EXERCISE PROMPT:
Return each line of the listing that has the word "axis" in it.

GIVEN RECORDS:
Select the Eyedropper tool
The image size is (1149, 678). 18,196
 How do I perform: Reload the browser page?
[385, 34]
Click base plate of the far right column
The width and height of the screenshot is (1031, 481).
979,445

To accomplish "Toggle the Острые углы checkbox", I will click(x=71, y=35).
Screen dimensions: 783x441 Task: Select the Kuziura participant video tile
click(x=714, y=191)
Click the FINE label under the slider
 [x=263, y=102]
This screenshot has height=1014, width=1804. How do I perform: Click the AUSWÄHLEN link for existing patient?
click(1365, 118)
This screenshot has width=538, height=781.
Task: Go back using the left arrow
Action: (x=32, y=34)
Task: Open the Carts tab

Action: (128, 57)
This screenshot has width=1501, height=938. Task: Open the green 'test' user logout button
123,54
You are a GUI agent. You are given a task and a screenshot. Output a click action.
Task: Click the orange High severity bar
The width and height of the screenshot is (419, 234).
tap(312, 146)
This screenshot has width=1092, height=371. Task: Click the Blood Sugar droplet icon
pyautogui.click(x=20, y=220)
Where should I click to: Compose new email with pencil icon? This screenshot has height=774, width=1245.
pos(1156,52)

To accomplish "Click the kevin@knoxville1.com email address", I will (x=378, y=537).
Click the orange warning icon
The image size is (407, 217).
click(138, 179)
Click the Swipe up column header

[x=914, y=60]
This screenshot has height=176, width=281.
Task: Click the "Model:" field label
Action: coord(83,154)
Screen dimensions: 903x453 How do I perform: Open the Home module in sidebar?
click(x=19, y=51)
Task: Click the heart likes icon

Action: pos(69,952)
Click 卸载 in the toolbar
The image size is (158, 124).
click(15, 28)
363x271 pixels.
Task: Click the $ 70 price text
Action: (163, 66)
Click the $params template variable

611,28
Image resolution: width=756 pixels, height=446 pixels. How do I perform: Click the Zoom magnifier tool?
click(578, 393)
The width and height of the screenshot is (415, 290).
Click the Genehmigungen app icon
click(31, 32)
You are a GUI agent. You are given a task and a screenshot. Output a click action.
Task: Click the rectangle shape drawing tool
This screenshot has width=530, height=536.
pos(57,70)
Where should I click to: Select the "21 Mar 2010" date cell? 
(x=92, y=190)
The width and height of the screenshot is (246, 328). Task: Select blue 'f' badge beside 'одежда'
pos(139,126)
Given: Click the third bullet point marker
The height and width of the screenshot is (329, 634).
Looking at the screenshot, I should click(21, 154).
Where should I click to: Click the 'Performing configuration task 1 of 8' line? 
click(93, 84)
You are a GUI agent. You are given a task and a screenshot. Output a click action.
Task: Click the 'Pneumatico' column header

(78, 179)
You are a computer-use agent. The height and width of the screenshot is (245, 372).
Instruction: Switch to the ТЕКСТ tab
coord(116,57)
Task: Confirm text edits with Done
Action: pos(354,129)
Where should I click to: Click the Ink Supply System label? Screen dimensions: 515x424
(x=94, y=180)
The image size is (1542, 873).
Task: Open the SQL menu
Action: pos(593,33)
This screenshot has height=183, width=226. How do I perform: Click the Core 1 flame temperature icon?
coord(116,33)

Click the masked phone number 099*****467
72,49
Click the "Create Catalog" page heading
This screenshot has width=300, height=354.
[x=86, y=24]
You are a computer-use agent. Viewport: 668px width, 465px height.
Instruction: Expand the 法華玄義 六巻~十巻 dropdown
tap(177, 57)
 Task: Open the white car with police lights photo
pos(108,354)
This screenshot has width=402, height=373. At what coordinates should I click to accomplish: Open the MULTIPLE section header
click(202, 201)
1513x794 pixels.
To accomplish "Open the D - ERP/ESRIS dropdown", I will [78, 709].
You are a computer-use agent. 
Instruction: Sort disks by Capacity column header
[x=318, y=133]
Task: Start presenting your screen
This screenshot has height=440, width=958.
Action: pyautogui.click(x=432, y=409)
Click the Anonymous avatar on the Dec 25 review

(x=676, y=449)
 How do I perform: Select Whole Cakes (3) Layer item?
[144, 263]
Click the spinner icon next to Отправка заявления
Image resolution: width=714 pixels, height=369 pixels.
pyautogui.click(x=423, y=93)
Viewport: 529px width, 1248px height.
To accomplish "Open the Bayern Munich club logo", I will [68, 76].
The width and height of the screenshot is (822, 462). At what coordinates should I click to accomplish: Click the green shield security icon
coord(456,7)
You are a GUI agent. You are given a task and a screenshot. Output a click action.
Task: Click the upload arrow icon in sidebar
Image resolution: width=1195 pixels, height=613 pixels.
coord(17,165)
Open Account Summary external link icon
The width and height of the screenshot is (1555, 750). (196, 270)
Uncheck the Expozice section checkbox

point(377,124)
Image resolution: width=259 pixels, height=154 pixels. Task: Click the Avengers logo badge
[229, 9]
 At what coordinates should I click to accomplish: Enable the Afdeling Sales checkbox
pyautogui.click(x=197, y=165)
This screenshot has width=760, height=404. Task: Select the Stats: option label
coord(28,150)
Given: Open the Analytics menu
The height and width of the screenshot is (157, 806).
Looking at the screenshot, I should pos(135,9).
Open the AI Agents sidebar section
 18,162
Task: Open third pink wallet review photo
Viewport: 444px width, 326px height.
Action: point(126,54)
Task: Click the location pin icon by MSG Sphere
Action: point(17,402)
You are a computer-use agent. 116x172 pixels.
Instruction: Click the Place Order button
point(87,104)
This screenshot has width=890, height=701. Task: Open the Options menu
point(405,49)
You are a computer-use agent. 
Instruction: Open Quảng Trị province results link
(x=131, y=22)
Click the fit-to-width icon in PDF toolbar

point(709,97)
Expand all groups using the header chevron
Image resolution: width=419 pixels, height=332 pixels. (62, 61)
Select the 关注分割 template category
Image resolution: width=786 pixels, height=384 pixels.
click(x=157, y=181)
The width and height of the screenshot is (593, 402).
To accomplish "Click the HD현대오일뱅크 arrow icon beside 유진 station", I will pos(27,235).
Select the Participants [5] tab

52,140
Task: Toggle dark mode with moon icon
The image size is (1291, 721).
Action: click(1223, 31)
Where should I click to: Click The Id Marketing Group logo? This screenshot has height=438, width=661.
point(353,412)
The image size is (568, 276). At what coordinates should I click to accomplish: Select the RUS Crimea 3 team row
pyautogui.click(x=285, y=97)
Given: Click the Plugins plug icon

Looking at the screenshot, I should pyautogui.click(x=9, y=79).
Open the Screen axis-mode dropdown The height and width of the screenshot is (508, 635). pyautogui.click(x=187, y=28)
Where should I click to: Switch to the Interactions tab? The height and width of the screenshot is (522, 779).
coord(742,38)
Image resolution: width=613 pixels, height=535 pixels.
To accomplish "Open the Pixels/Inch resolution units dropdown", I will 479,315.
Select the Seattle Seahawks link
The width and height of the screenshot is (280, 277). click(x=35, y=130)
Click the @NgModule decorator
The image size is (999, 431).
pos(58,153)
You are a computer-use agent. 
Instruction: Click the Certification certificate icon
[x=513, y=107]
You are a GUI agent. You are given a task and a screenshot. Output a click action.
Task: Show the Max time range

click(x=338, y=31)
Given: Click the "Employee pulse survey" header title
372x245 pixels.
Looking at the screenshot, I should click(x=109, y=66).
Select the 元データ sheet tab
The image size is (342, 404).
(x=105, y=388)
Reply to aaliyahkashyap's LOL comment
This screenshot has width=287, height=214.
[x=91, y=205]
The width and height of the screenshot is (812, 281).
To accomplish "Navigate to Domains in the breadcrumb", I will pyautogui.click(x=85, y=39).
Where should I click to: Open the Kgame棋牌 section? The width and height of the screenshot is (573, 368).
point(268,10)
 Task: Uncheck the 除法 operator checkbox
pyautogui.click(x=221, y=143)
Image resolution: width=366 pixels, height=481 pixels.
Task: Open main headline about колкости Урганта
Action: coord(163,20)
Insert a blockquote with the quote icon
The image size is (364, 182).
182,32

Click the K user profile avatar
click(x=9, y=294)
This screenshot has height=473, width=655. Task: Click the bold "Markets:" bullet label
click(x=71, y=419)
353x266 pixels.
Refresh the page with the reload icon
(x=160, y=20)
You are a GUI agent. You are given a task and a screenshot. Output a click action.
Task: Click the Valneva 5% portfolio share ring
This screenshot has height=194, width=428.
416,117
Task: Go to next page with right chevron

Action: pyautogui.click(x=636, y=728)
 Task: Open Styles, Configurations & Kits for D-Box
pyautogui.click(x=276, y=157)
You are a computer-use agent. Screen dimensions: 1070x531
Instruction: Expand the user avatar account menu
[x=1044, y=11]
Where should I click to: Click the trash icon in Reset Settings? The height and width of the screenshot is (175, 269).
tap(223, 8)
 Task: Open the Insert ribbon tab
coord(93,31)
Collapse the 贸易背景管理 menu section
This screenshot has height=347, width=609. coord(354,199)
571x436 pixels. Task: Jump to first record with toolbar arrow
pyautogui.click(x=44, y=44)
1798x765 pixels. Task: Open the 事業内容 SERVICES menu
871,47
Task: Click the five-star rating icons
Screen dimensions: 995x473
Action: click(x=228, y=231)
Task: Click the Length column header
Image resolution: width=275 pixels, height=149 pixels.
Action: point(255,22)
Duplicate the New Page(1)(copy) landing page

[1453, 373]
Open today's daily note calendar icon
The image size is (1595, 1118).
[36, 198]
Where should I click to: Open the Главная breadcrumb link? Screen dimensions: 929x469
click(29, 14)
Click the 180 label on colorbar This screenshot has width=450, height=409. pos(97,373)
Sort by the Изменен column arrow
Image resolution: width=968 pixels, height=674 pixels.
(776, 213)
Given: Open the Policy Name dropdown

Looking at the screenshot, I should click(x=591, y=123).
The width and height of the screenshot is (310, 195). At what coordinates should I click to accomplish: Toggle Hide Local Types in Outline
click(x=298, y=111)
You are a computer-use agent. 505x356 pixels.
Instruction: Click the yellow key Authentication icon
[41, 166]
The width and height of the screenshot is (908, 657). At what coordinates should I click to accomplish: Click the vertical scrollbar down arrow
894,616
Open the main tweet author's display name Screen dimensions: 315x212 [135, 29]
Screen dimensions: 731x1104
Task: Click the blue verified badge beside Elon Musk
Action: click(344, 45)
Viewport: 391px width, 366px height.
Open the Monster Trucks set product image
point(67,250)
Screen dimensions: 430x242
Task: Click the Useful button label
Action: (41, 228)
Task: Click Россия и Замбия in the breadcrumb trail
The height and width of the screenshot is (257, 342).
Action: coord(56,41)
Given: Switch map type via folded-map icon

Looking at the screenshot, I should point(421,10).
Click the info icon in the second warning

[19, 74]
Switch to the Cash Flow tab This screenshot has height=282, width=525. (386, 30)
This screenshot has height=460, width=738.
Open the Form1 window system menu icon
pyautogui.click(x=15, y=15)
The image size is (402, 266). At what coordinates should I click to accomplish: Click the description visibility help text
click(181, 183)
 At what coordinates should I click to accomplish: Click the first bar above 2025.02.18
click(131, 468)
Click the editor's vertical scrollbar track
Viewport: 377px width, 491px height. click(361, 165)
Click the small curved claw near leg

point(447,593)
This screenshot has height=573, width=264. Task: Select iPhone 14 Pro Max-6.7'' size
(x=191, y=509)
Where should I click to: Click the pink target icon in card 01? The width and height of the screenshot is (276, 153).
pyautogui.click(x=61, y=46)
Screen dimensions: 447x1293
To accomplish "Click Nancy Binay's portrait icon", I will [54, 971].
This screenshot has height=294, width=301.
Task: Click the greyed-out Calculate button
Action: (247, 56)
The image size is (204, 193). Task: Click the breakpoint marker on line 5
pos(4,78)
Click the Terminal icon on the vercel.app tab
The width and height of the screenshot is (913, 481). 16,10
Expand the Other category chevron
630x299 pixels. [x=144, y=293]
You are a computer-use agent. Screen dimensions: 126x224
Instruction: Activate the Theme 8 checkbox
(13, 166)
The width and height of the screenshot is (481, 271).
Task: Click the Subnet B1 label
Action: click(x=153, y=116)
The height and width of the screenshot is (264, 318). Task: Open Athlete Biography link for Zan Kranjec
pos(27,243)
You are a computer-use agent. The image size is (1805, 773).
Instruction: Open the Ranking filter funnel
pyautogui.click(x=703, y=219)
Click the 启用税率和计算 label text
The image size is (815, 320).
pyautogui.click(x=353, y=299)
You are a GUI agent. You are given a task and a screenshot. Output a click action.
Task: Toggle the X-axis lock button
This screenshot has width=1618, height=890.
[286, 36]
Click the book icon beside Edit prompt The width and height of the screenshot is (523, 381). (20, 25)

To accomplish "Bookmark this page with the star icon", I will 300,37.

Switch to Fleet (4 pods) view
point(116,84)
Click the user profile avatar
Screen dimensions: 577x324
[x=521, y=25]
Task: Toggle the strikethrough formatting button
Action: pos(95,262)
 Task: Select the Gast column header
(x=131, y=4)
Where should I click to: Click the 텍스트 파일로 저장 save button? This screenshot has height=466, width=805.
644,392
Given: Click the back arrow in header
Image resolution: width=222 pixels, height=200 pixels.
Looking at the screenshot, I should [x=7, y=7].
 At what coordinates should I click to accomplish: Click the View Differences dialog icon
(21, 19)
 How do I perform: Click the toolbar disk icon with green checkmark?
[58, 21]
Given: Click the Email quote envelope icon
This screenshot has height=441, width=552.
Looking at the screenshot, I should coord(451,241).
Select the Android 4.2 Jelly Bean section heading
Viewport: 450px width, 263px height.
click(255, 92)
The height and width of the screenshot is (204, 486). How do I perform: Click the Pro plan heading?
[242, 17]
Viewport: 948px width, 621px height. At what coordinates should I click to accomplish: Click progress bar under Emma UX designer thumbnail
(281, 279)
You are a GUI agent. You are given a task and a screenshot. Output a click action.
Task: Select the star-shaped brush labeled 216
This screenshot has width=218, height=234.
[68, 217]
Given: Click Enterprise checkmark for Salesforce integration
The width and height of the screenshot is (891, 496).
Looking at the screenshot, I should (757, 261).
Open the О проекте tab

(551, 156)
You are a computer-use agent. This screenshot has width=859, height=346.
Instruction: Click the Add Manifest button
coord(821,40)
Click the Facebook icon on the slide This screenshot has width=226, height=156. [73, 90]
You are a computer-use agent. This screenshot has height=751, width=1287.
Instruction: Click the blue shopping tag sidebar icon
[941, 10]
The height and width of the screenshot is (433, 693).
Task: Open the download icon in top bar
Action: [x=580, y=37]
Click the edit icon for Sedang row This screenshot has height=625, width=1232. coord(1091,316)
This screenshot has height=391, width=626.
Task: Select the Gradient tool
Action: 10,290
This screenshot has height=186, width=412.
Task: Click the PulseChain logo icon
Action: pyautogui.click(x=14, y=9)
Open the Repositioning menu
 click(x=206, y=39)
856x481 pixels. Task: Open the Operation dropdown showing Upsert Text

OUTPUT FOR THIS TASK:
Open the Screen axis-mode dropdown The height and width of the screenshot is (508, 635). pyautogui.click(x=187, y=28)
Task: Toggle the X-axis lock button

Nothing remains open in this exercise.